Enron Employees Attempt to Adjust to Life Without Work

Five days after getting their layoff notices, former Enron employees gathered at a Houston bar Friday for what was billed as a "Pink Slip Party" to vent frustrations, mingle with potential employers and prove their entrepreneurial spirit wasn't dead.

"There are a lot of idle unemployed people here who come from very good MBA schools," said John Allario, who stood outside the packed sports bar selling for $10 white T-shirts carrying condescending slogans about his former employer.

"You've got to do what you've got to do," he said. "This should make a nice severance package."

Allario said his shirt effort was in response to losing tens of thousands of dollars in stock, his job and all its benefits when he was laid off Monday.

Just months ago, Enron was the country's seventh biggest in revenue. But investors and traders alike evaporated amid revelations of questionable partnerships that helped kept billions of dollars in debt off its books and the company's acknowledgment that it overstated profits for four years.

Enron filed for Chapter 11 bankruptcy protection Sunday in New York then laid off 4,000 of its 7,500 employees in Houston the following day. More layoffs came Friday.

"It's like a car crash," said 27-year-old Richard Britton, who talked with numerous recruiters and potential employers at Friday's gathering. "You don't want to look but you can't help it."

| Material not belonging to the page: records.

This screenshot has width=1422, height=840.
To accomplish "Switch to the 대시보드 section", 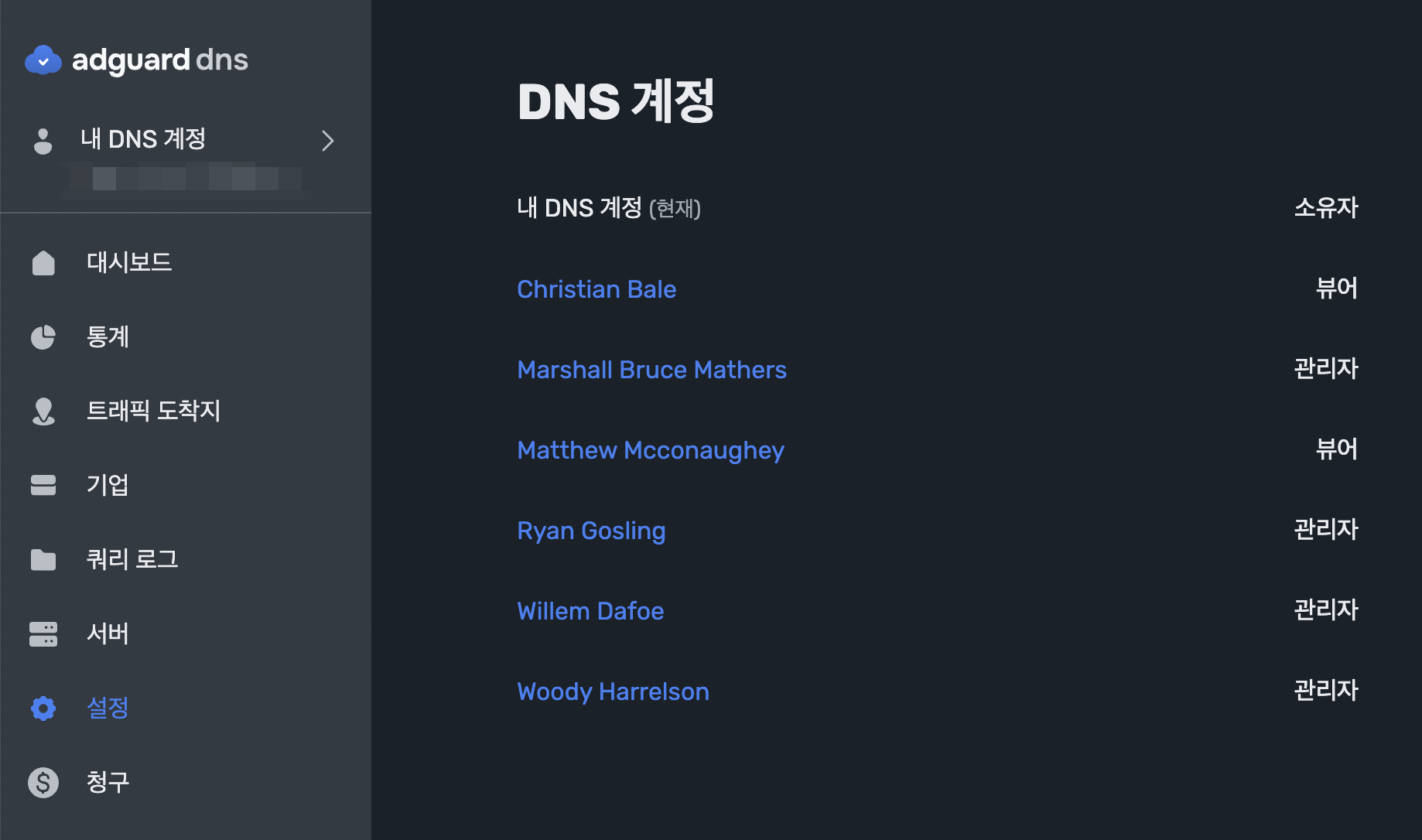I will (x=128, y=262).
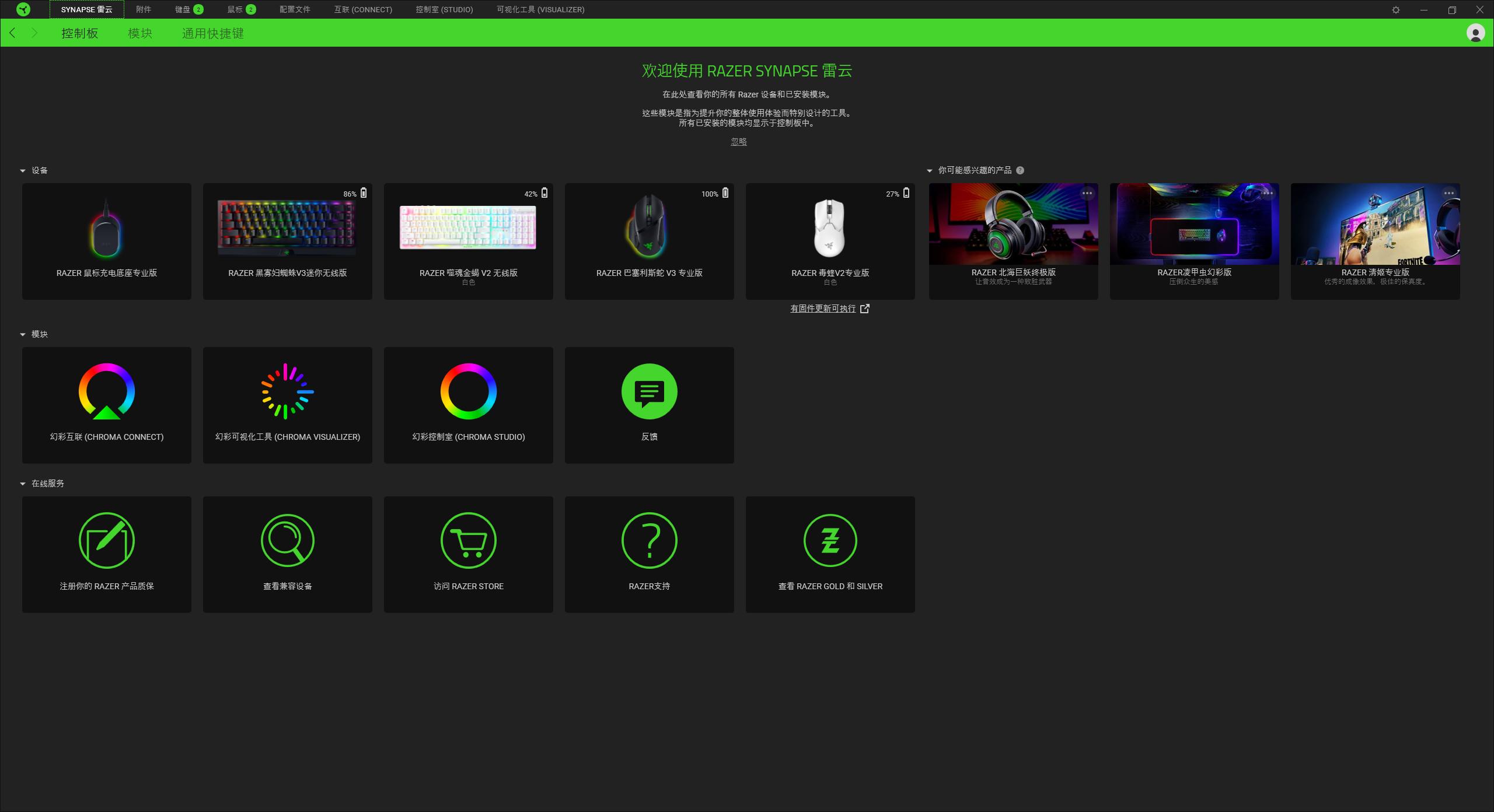Click the Razer Store shopping cart icon
This screenshot has width=1494, height=812.
pyautogui.click(x=468, y=541)
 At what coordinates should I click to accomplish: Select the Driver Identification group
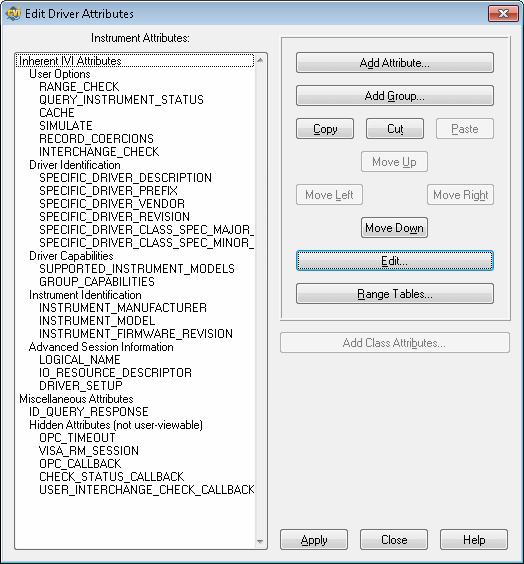click(75, 165)
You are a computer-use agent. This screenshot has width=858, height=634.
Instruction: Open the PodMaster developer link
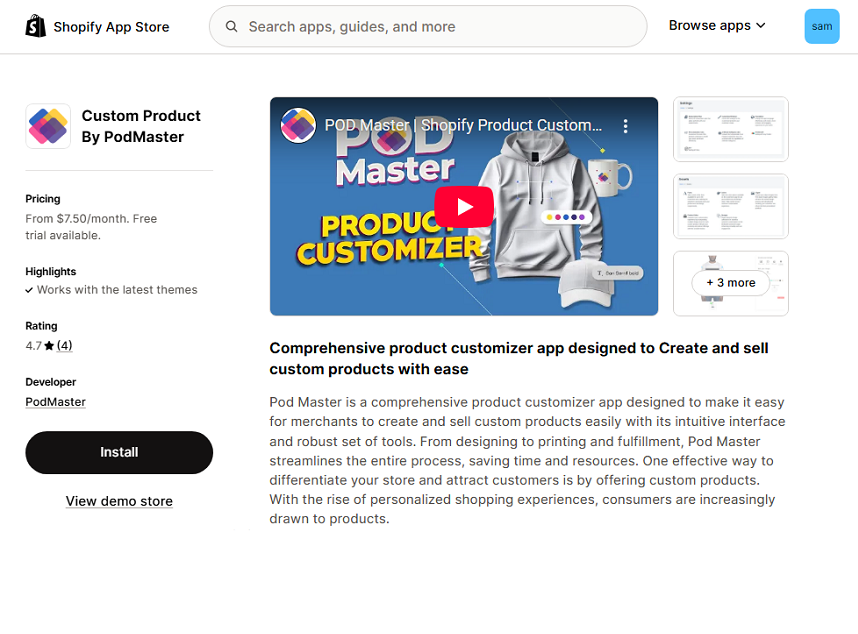pyautogui.click(x=55, y=402)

"What was unique about Enron is even in the throes of bankruptcy we felt like we were the New York Yankees and that we can still win in the ninth inning," Allario said.

"There was this 'not until the last out are we out' and even when the last out came and we went into bankruptcy ... the same attitude pervaded the company and the people stayed there and said we are going to win this game," he added. "There is a strength in the culture. There's nothing you can throw at me that I can't do."

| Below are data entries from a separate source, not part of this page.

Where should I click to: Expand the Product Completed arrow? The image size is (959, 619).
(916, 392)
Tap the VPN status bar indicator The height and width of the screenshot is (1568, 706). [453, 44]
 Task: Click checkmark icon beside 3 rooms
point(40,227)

Britton said that attitude he experienced with his former colleagues at Enron is what's giving him strength to move forward.

"It's a shock to all of us really," he said. "This was a place where I thought I could hang my hat and stay a while. But you can't dwell on it and be sad about it. You have to move on, because we've all got bills to pay."

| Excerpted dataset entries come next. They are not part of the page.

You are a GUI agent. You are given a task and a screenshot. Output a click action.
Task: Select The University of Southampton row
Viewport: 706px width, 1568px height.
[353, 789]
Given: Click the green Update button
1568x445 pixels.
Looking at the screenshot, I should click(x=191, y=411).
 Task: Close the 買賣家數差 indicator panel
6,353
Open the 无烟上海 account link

Bills are among Wendy Hiatt's biggest concerns after going from making $70,000 a year to nothing since Monday.

The 35-year-old already has made plans to move out of her condo and stay with her sister to conserve money.

Shane Lakho, 47, is in a similar position. She's turning off her television cable, canceling her pest control and trying to figure out how she's going to recover from losing more than $200,000 she had in Enron stock and her retirement plan she had built in 15 years at Enron.

"I've never had to look for a job," she said. "I'm looking at sample resumes and I think I need to work on mine."

Hector Ruiz is among a group of former Enron employees who developed a Web site to help former workers find job opportunities and network with each other and potential employers.

Friday's party and other such gatherings will continue to be advertised there, he said.

"That's what this is all about," he said. "It's to help ourselves and help others find jobs. We've got nothing else to do and you can't sit at home and watch (Jerry) Springer all day."